## CONSIGNES
**1)** D'après la chronique, combien de jours les bourgeois passèrent-ils à Calais avant de s'embarquer ?
**2)** Énumérez, dans l'ordre où la chronique les cite, toutes les villes par lesquelles passent ou où parviennent les bourgeois après avoir quitté le siège d'Audenarde.

====== CHRONIQUE

Page:Froissart - Les Chroniques de Sire Jean Froissart, revues par Buchon, Tome II, 1835.djvu/226

La bibliothèque libre.
Le texte de cette page a été corrigé et est conforme au fac-similé.
220
[1382]
CHRONIQUES DE J. FROISSART.

avisés de bonnes villes de Flandre, de chacune un ou deux bourgeois, et de la ville de Gand six ; et tout premier François Acreman y fut élu et nommé, Rasse de la Borde, Louis de Vaulx, sire Jean Scotelaire, Martin Vondrewaire, Jacob de Brouere et un clerc qui étoit élu à être évêque de Gand de par Urbain ; car messire Jean de West qui avoit été doyen de l’église de Tournay, avoit avisé en son temps que on feroit un évêque en Gand qui possesseroit les profits que l’évèque de Tournay y devoit avoir ; mais en ce procurant il étoit mort, et étoit revenu avant un clerc de la ville de Gand et de très bon lignage ; et cil s’en alla en Angleterre avec leurs gens ; et lui envoya Philippe d’Artevelle pour aider à faire ces traités ; car il étoit de son lignage.

Quand ces dix huit bourgeois de Gand et de Flandre furent tous appareillés, ordonnés, chargés et indittés de ce qu’ils devoient faire et dire, si prindrent congé de leurs gens et se départirent du siége d’Audenarde environ l’entrée du mois de juillet ; et chevauchèrent vers Yppre et de là à Bourbourch, et puis à Gravelines, et exploitèrent tant qu’ils vinrent à Calais. Le capitaine de Calais, messire Jean d’Everues les recueillit liement quand il sçut qu’ils vouloient aller en Angleterre, et les pourvut de nefs passagers ; et ne séjournèrent à Calais que trois jours. Quand ils s’en partirent ils eurent vent à volonté, et furent tantôt à Douvres ; et puis chevauchèrent tant parmi Angleterre que ils vinrent à Londres. Et partout étoient bien venus, espécialement du commun d’Angleterre, quand ils dirent qu’ils étoient de Gand, pourtant que iceux Gantois s’étoient si bien portés qu’ils avoient déconfit le comte et sa puissance, et étoient seigneurs du pays ; et disoient que Gantois étoient bonnes gens.

============
====== DONNÉES EXTRAITES

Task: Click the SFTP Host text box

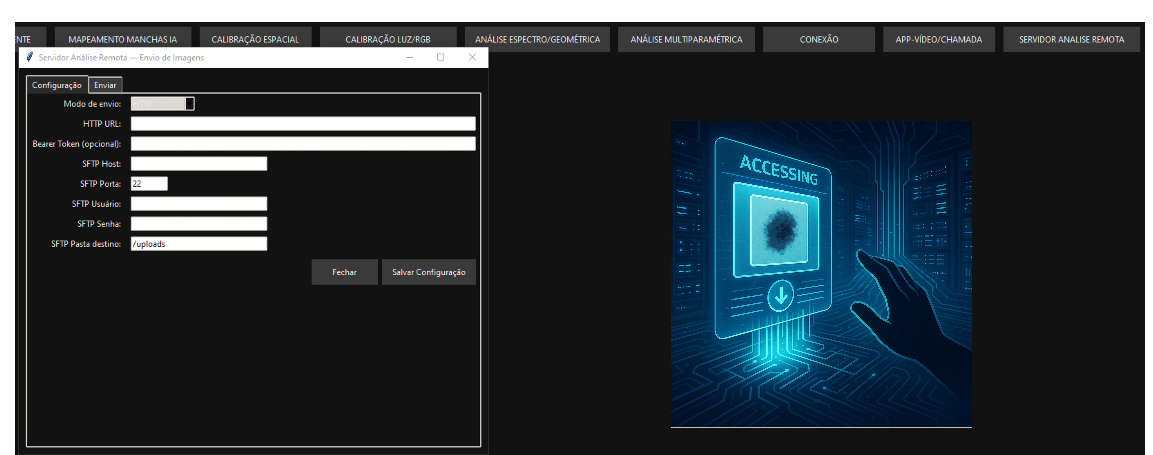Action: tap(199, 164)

============
====== DONNÉES EXTRAITES

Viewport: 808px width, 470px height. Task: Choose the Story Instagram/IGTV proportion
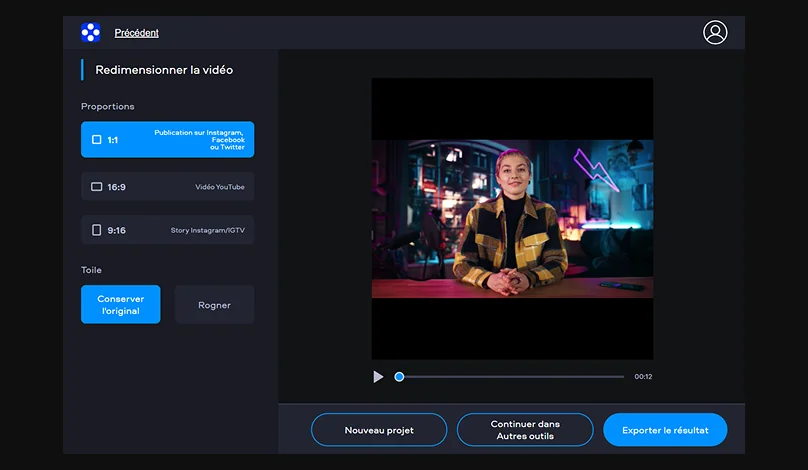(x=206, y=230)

============

## SOLUTIONS DANS L'ORDRE
**1)** Trois jours.

**2)** Yppre, Bourbourch, Gravelines, Calais, Douvres, Londres.